Deep Learning from Scratch to GPU - 6 - CUDA and OpenCL

You can adopt a pet function! Support my work on my Patreon page, and access my dedicated discussion server. Can't afford to donate? Ask for a free invite.

February 28, 2019

If you haven't yet, read my introduction to this series in Deep Learning in Clojure from Scratch to GPU - Part 0 - Why Bother?.

The previous article, Part 5, is here: Sharing Memory.

To run the code, you need a Clojure project with Neanderthal () included as a dependency. If you're in a hurry, you can clone Neanderthal Hello World project.

Don't forget to read at least some introduction from Neural Networks and Deep Learning, start up the REPL from your favorite Clojure development environment, and let's continue with the tutorial.

(require '[uncomplicate.commons.core :refer [with-release let-release Releaseable release]]
'[uncomplicate.clojurecuda.core :as cuda :refer [current-context default-stream synchronize!]]
'[uncomplicate.clojurecl.core :as opencl :refer [*context* *command-queue* finish!]]
'[uncomplicate.neanderthal
[core :refer [axpy! scal! transfer! transfer mm! rk! view-ge vctr ge entry!]]
[native :refer [native-double native-float dv dge]]
[vect-math :refer [tanh! linear-frac!]]
[cuda :refer [cuda-float]]
[opencl :refer [opencl-float]]])
(import 'clojure.lang.IFn)


The network diagram

I'm repeating the network diagram from the previous article as a convenient reference.

The inference layer type

We're starting from the existing layer type, and trim it down a bit. The single-input function is redundant. We keep just the batch version.

(defprotocol Parameters
(weights [this])
(bias [this]))

(deftype FullyConnectedInference [w b activ-fn]
Releaseable
(release [_]
(release w)
(release b))
Parameters
(weights [this] w)
(bias [this] b)
IFn
(invoke [_ x ones a]
(activ-fn (rk! -1.0 b ones (mm! 1.0 w x 0.0 a)))))

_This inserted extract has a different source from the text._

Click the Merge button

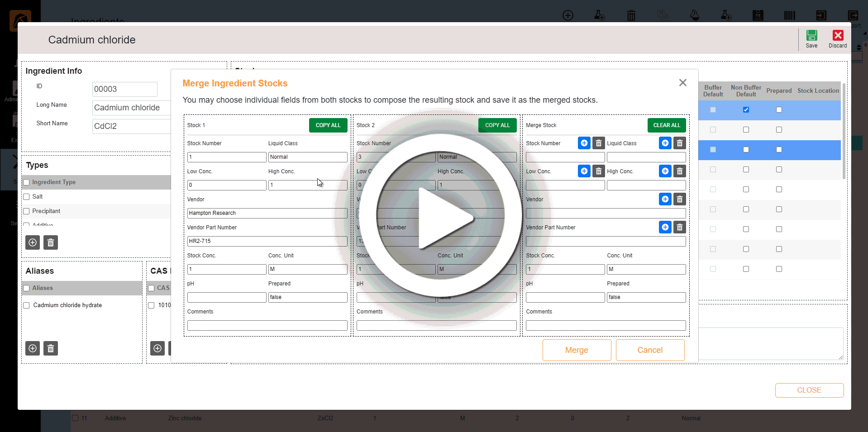click(x=577, y=350)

All functions that we have used, axpy, mm, etc., are polymorphic and general in respect to the device they execute on: CPU, Nvidia GPU, AMD GPU, and Intel GPU. The activation functions that we have used are general, too.

(defn sigmoid! [x]
(linear-frac! 0.5 (tanh! (scal! 0.5 x)) 0.5))


The dispatch to the right implementation is being done by the type of the vector or matrix structure at hand. The constructor function that we have used is hard-coded for using double floating point numbers, to exist in main memory, and use the native CPU backend (dge and dv constructors).

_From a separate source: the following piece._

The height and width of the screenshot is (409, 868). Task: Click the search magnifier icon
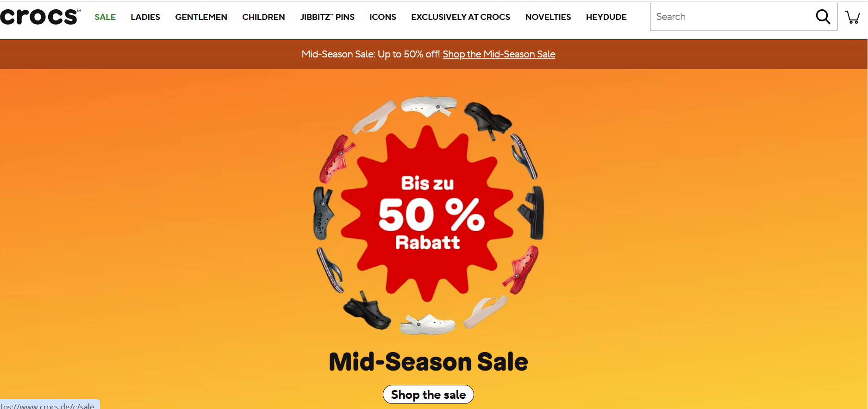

(defn fully-connected [activ-fn in-dim out-dim]
(let-release [w (dge out-dim in-dim)
bias (dv out-dim)]
(->FullyConnectedInference w bias activ-fn)))


Generalize the code

There is only one thing that we have to do to make this code completely general: use general constructors from the core namespace, instead of the convenience methods from the native namespace. These methods are, in this case, ge (general matrix) instead of dge (double general native matrix), and vctr instead of dv (double native vector). The only difference in these methods is that they require an engine-specific factory as their first argument. We accommodate the fully-connected constructor to accept it as an input.

(defn fully-connected [factory activ-fn in-dim out-dim]
(let-release [w (ge factory out-dim in-dim)
bias (vctr factory out-dim)]
(->FullyConnectedInference w bias activ-fn)))


Now, we repeat the example of running the network with native-double. That is the same factory that is used by the dge and dv methods, available in the native namespace. We can use native-float in its place, to use single-precision floating point computations on the CPU, or some of the GPU factories, or configure another factory coded by a 3-rd party, or even use the same code provided by Neanderthal, but configured in a different way.

(with-release [x (ge native-double 2 2 [0.3 0.9 0.3 0.9])
ones (vctr native-double 1 1)
layer-1 (fully-connected native-double tanh! 2 4)
a-1 (ge native-double 4 2)
layer-2 (fully-connected native-double sigmoid! 4 1)
a-2 (ge native-double 1 2)]
(transfer! [0.3 0.1 0.9 0.0 0.6 2.0 3.7 1.0] (weights layer-1))
(transfer! [0.7 0.2 1.1 2] (bias layer-1))
(transfer! [0.75 0.15 0.22 0.33] (weights layer-2))
(transfer! [0.3] (bias layer-2))
(transfer (layer-2 (layer-1 x ones a-1) ones a-2)))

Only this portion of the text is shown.